(EXTRACTED ENTRIES begins)

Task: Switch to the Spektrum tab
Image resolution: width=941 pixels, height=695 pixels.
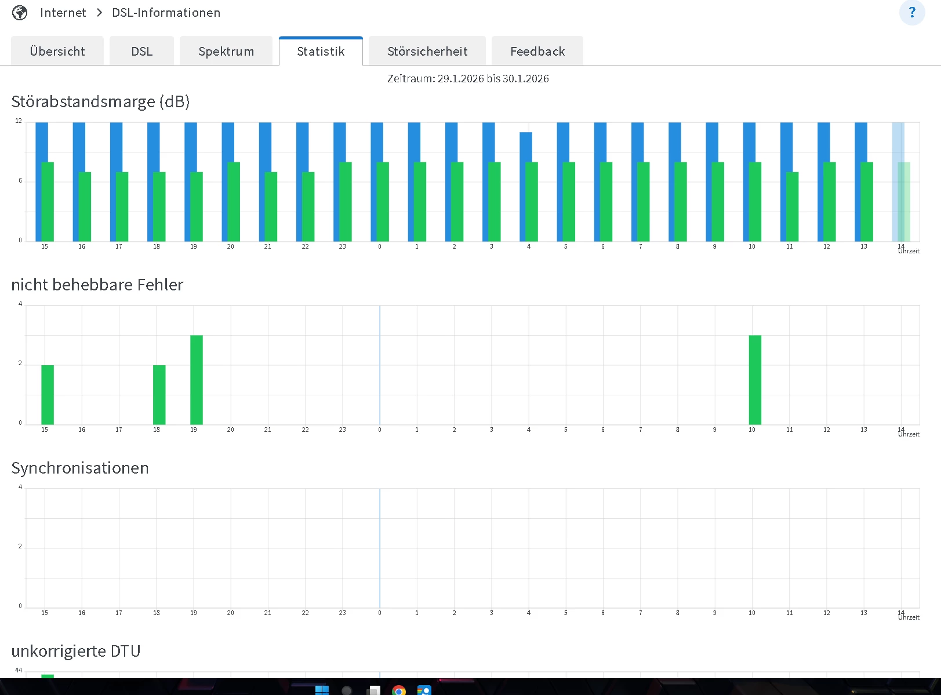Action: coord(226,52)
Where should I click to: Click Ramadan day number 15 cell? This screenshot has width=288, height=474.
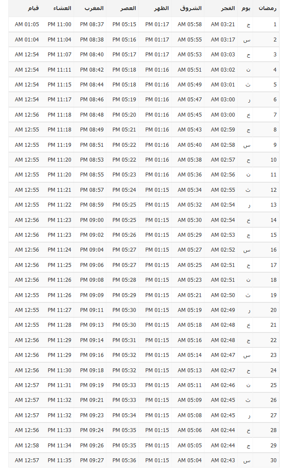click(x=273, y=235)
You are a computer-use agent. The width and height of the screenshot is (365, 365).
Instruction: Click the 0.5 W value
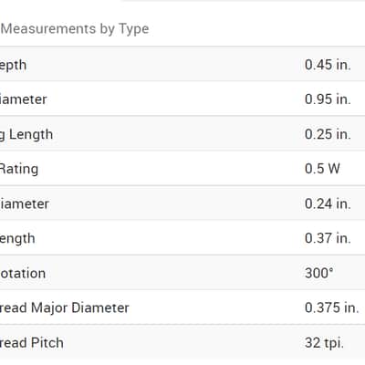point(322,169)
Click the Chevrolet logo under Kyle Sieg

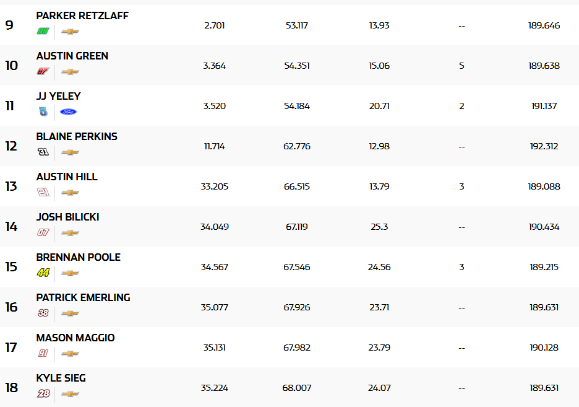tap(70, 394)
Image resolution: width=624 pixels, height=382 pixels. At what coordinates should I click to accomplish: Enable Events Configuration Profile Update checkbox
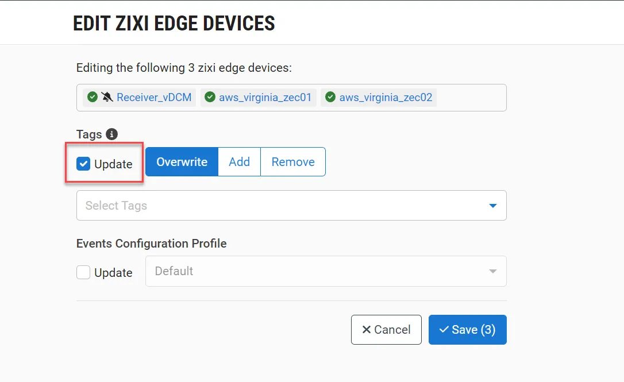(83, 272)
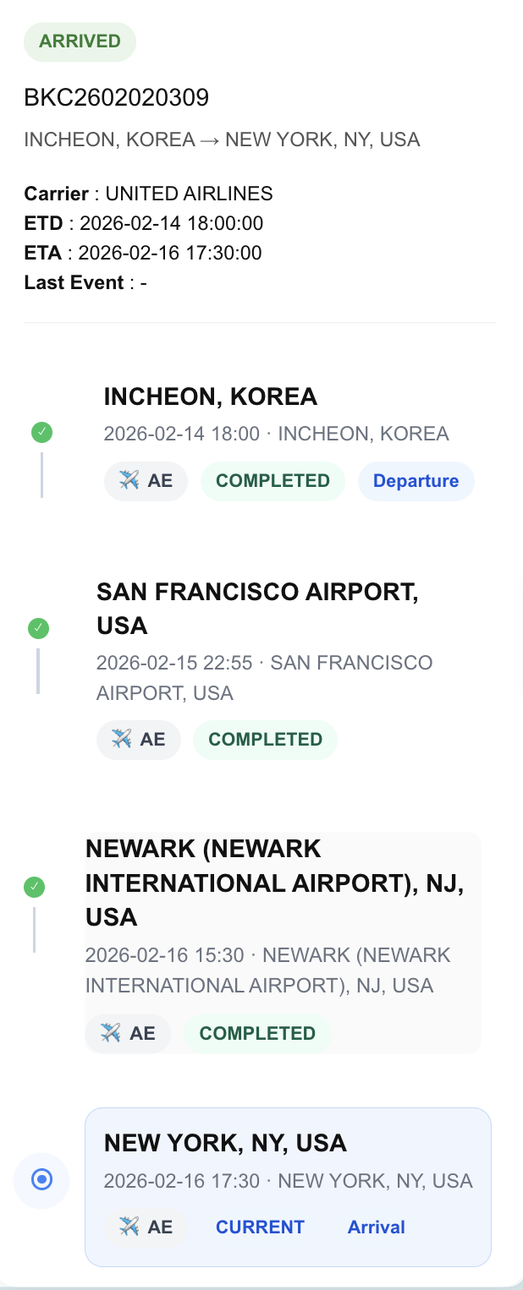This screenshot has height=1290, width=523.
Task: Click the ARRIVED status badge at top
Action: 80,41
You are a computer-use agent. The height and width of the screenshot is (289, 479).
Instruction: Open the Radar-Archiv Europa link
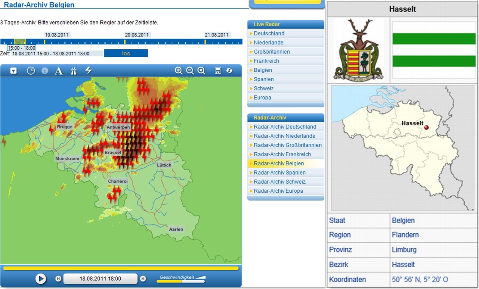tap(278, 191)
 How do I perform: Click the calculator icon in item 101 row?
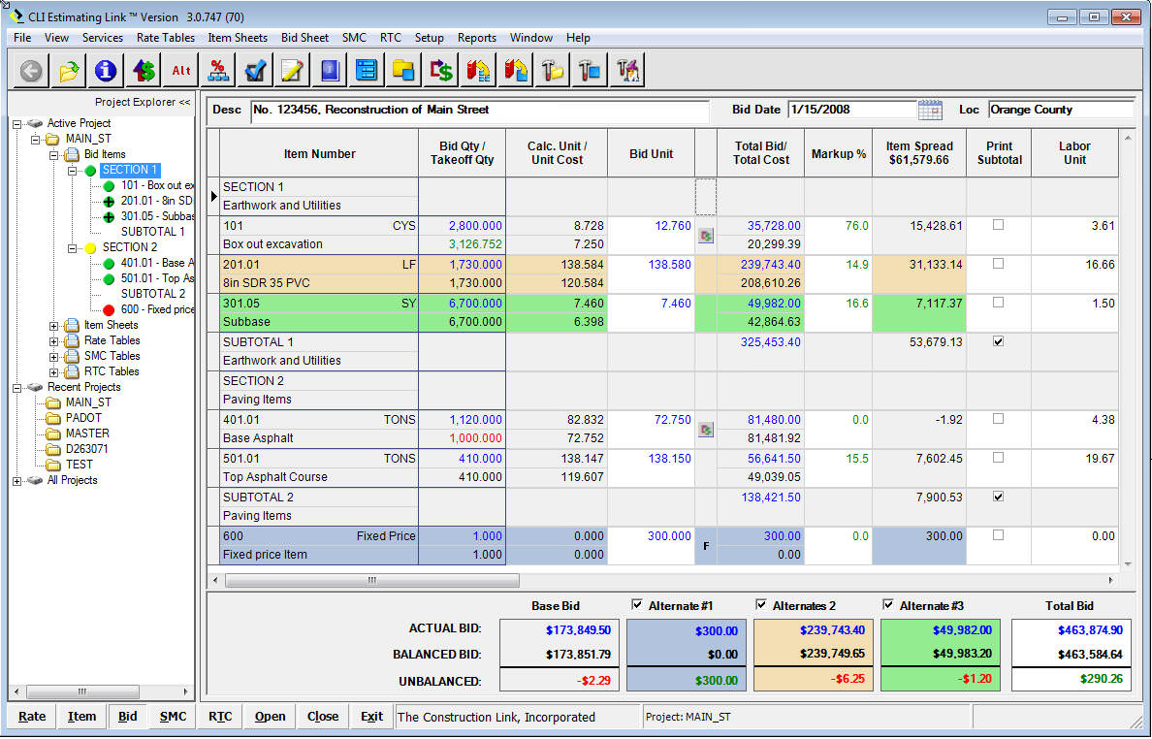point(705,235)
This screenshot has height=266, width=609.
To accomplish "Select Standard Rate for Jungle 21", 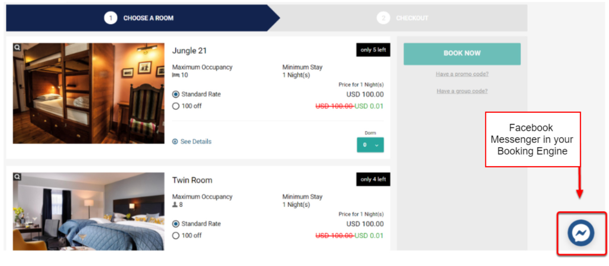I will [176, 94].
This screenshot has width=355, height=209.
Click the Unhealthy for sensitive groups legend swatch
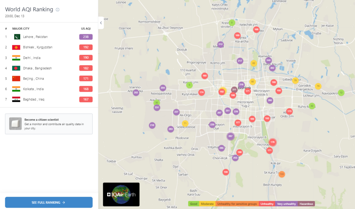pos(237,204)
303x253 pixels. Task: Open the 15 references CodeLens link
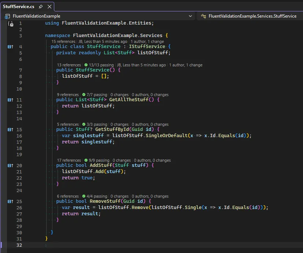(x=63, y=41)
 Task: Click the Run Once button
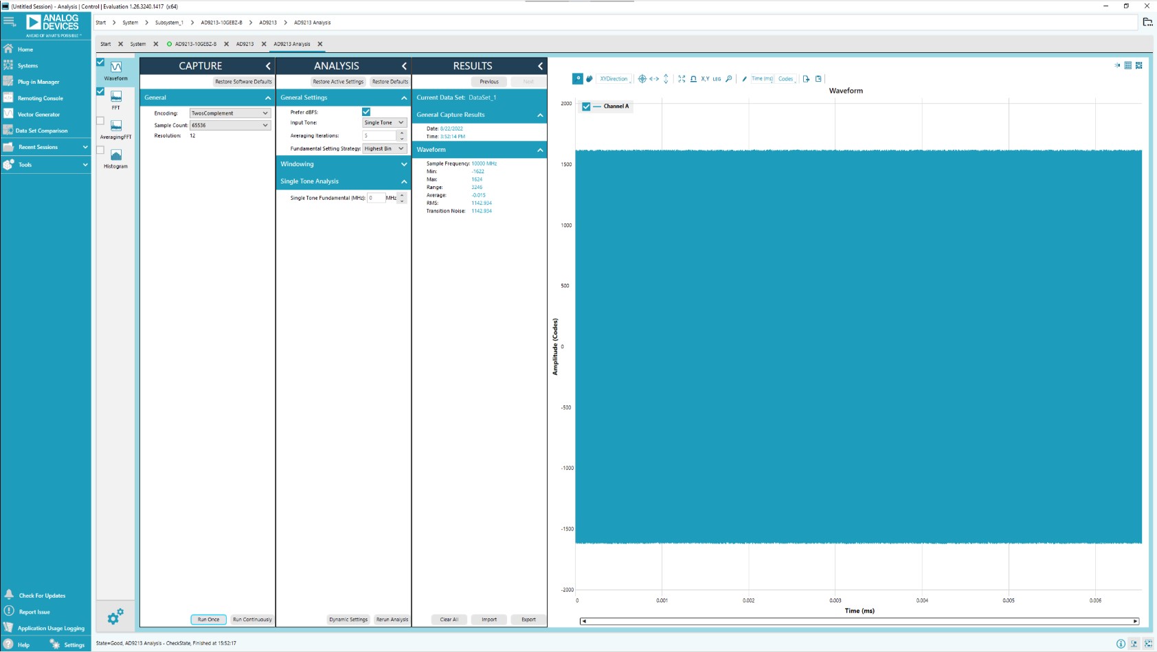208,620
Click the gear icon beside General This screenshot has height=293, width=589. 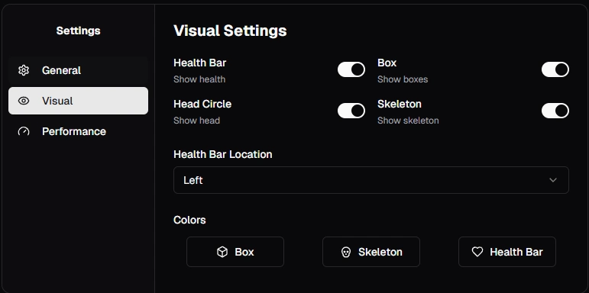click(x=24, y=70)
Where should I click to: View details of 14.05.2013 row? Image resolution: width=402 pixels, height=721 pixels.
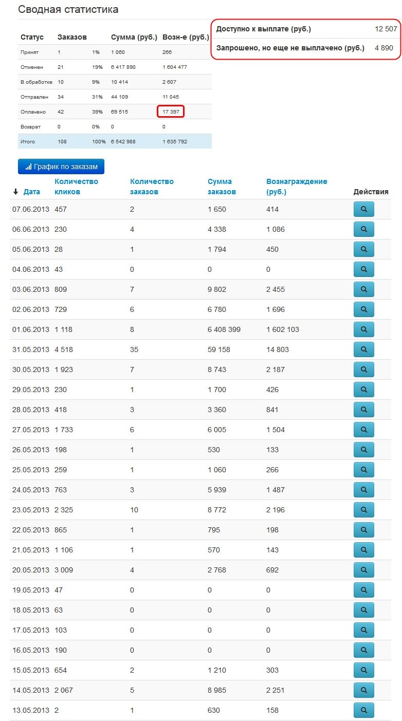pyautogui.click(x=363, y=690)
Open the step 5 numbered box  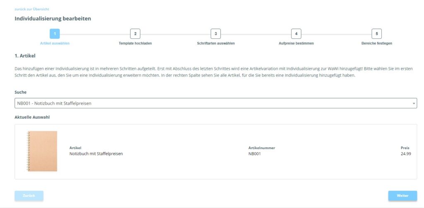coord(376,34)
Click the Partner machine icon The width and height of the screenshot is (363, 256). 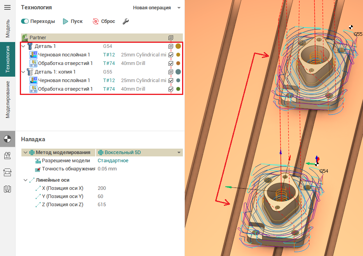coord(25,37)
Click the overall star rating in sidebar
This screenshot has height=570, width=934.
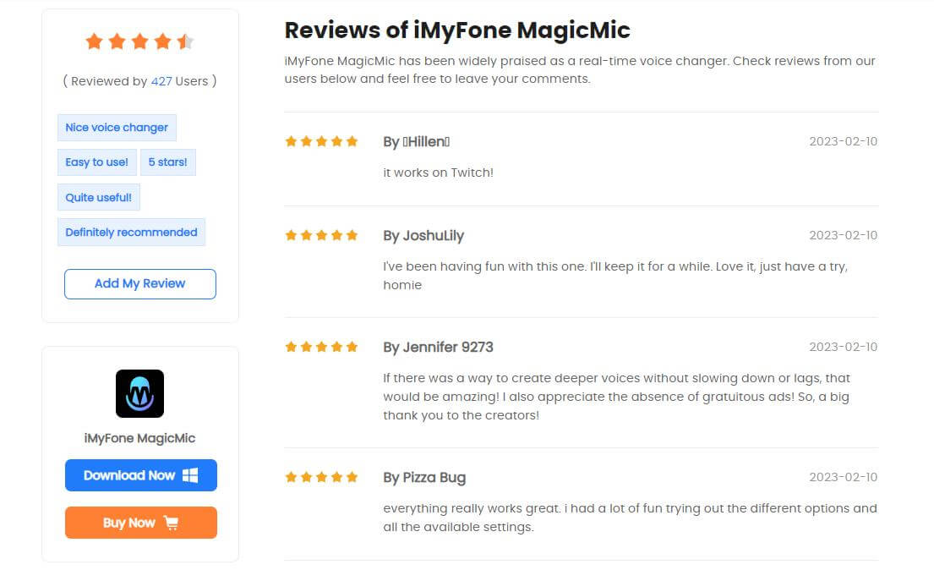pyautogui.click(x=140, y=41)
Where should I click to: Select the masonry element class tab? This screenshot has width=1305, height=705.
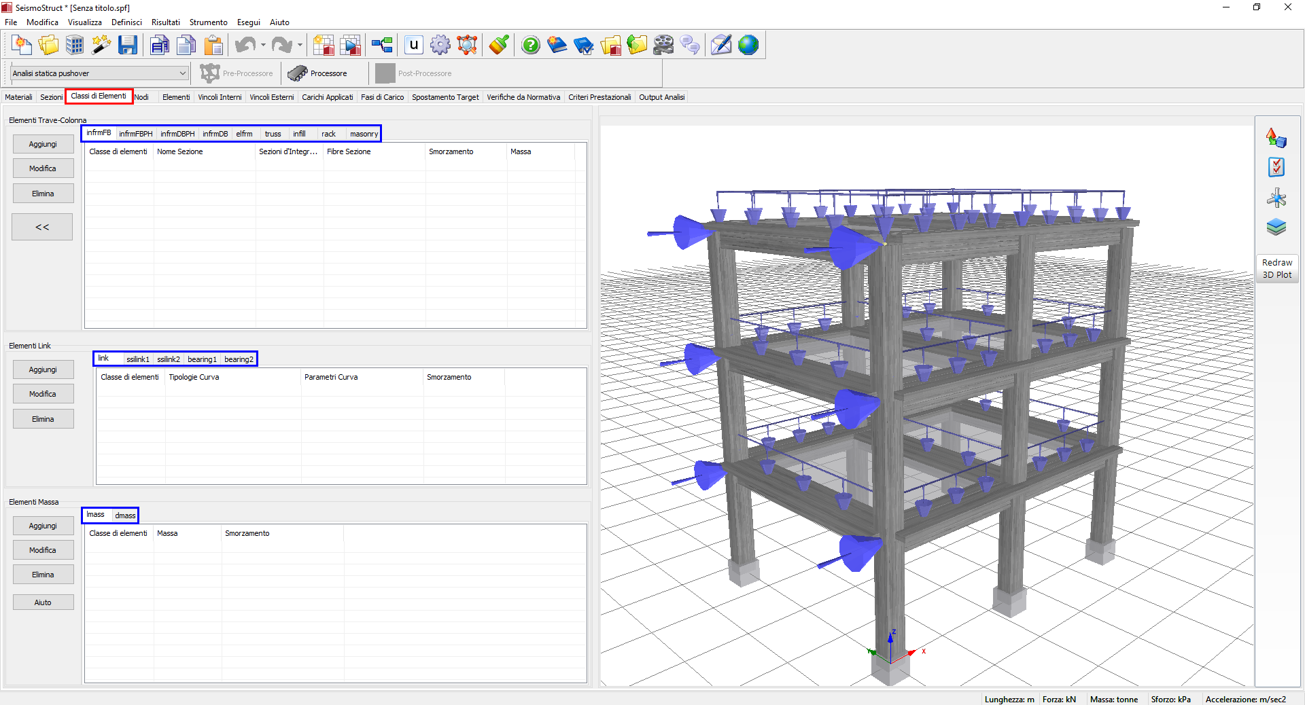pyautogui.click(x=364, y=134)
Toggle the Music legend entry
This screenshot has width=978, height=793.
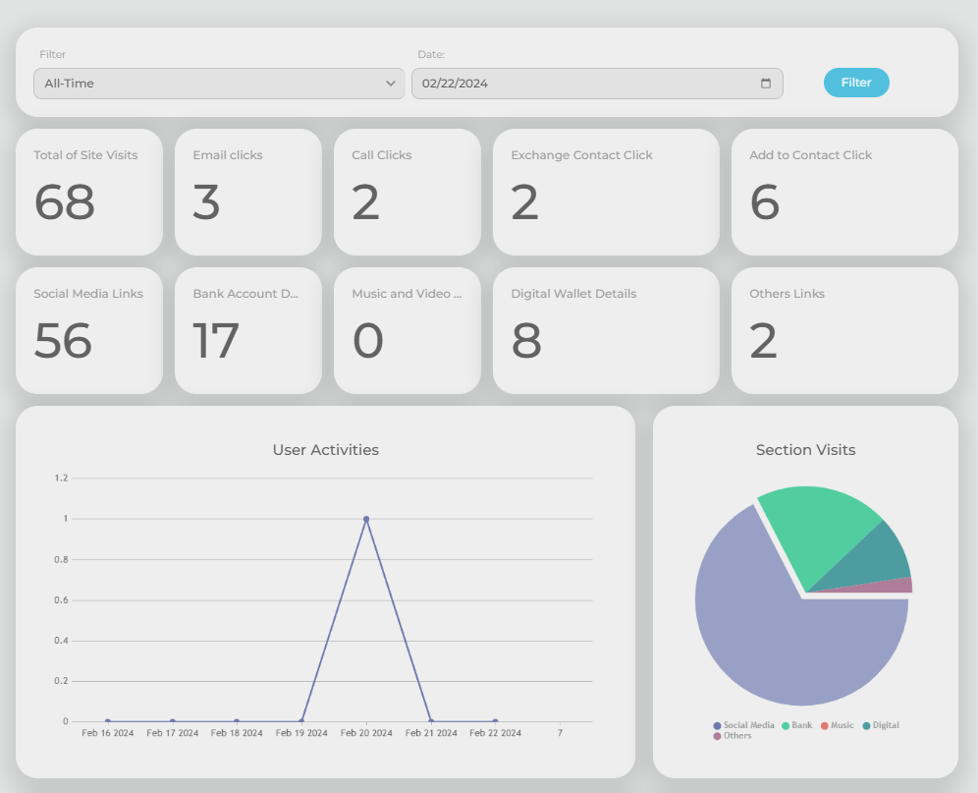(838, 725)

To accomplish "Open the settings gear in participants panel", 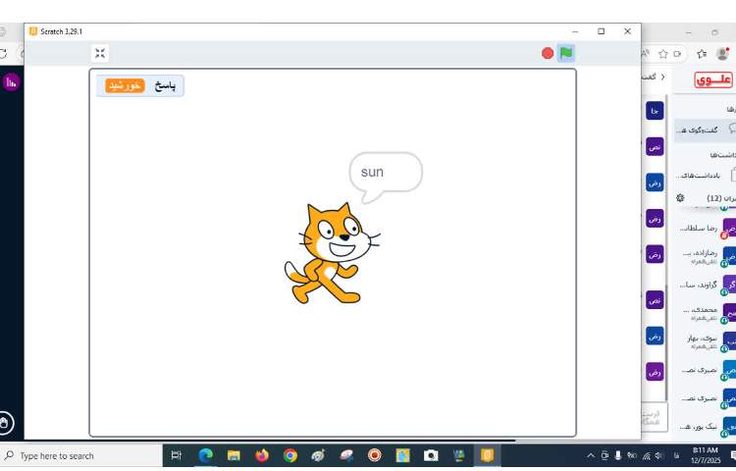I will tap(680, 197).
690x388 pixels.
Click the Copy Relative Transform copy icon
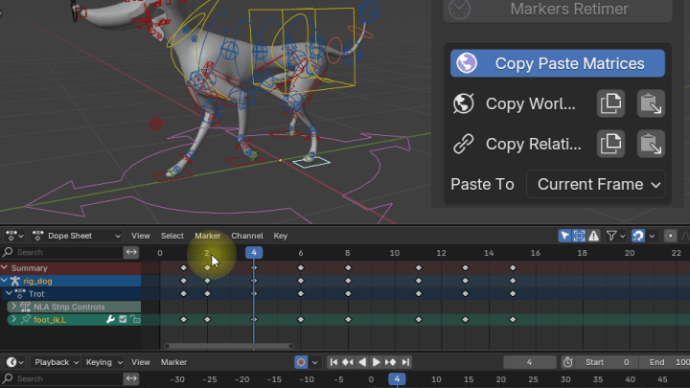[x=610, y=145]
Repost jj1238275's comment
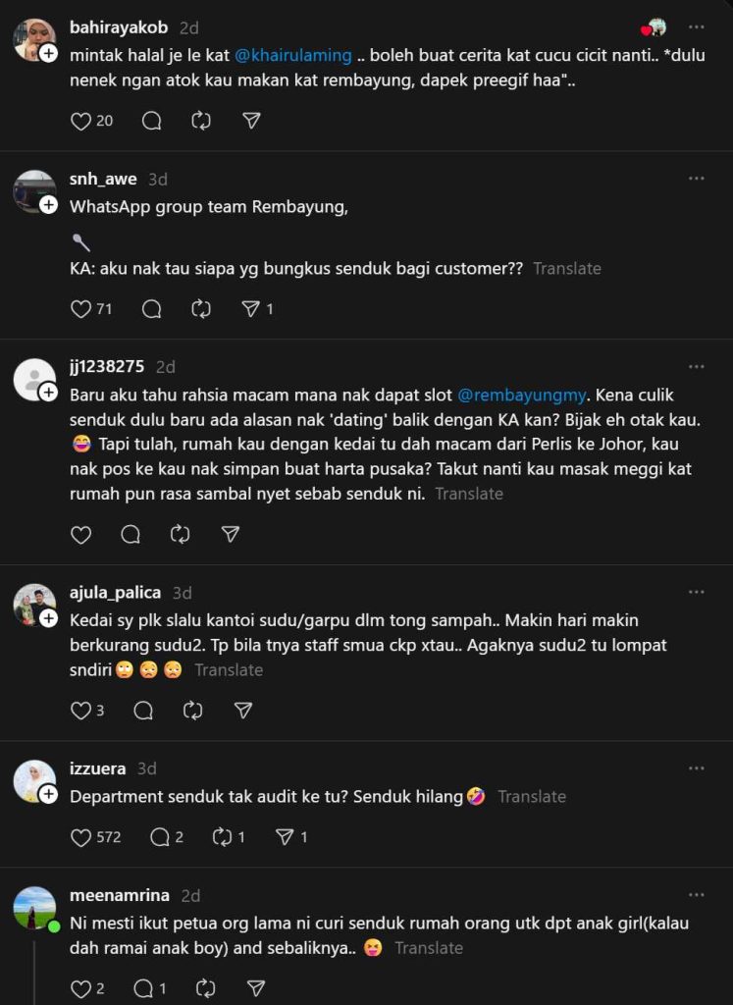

(EXTRACTED ENTRIES ends)

- WHAT IS NEEDED -
Whenever a line above has the word "agent" in it, copy that line.

- EXPECTED ANSWER -
You are a computer-use agent. The width and height of the screenshot is (365, 365).
You are a computer-use agent. The height and width of the screenshot is (289, 479).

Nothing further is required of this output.